Less MOT means more accidents
Plans that were being discussed to reduce MOT frequency have been discounted, much to the relief of motorist safety groups.
The plan abolishment has come into place after the UK Government found that checks by ministers found that faults were missed in one in four cars.
The motor industry and road safety groups have welcomed the news, who had feared that motorist deaths would increase if MOTs were delayed from 3 to 4 years, and regular annual checks were implemented every two years instead of one.
Transport Secretary Philip Hammond, who announced the original plan was not supported by the coalition partners. The decision to put an end to the plans was made by Justine Greening, Britain’s biggest motoring group, the automobile association were also ecstatic that the plans had not been put into place noting that it was a ‘victory for common sense’.

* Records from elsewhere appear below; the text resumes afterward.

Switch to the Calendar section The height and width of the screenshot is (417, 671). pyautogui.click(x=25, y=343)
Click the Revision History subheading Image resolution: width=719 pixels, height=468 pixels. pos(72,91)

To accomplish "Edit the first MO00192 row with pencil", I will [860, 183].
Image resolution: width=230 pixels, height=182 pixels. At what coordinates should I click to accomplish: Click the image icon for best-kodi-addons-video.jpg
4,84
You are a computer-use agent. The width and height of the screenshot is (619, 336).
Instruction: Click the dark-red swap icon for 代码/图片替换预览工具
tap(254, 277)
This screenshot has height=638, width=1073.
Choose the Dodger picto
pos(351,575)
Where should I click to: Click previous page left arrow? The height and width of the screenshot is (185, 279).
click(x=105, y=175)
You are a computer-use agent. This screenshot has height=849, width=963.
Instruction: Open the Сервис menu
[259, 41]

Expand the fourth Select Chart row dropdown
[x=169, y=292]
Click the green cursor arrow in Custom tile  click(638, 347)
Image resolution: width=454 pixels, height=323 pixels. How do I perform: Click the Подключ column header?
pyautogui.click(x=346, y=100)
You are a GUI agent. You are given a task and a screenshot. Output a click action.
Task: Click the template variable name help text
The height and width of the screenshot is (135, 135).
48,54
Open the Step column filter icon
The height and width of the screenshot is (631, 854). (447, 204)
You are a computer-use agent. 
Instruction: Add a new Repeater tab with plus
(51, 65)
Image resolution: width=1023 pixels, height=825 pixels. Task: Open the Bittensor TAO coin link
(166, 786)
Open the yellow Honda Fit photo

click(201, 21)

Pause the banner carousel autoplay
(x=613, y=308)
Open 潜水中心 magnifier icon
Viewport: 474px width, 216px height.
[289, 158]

Greening said she would shine a light on performance within MOT testing centres, implying that information would be published on performance levels whilst setting up ‘ mystery shopper’ checks. Greening also suggested that a website was being considered that would allow drivers to give feedback on garages and let consumers make more of an informed decision.
Certificates for MOT would also be changed to show the last three years mileage information, in an attempt to crack down on clocking which is an illegal procedure where second hand cars are altered to show a lower reading.
In research carried out by the Vehicle and Operators services agency, 28% of vehicles tested during 2010 -2011 had defects that had either been missed or wrongly assessed. The road worthiness in one out of eight cars had also been wrongly assessed.
‘I want each motorist to be confident that a visit to the garage with their car repaired to a high standard by reputable mechanics rather than uncertainty about the cost and the quality of service’.
‘Giving drivers the very best information about garage performance is absolutely key to achieving this goal. It means that responsible garages will be well placed to reap the commercial benefits of transparency’ Garages where performance is not up to scratch will find themselves under pressure to do more for their customers’.
The AA president Edmund King said
‘ The AA is delighted the transport secretary has listened to the views of AA members who support the annual frequency of the MOT test.
King also said that they also were also celebrating that fact that the decision to include mileage information on MOT certificated was to be added, giving buyers a greater insight into the history of a vehicle.
Research regarding the implications of such changes had also been investigated, the Road safety campaigner group Brake said the MOT reduction plans would have meant 250 more deaths and an increase in around 2,200 serious injuries a year.
The Chief executive for Brake, Julie Townsend explained;
‘The annual MOT is vital to road safety and the government recognizing that a reduction in frequency has inevitably meant more lives that wont by needlessly lost’.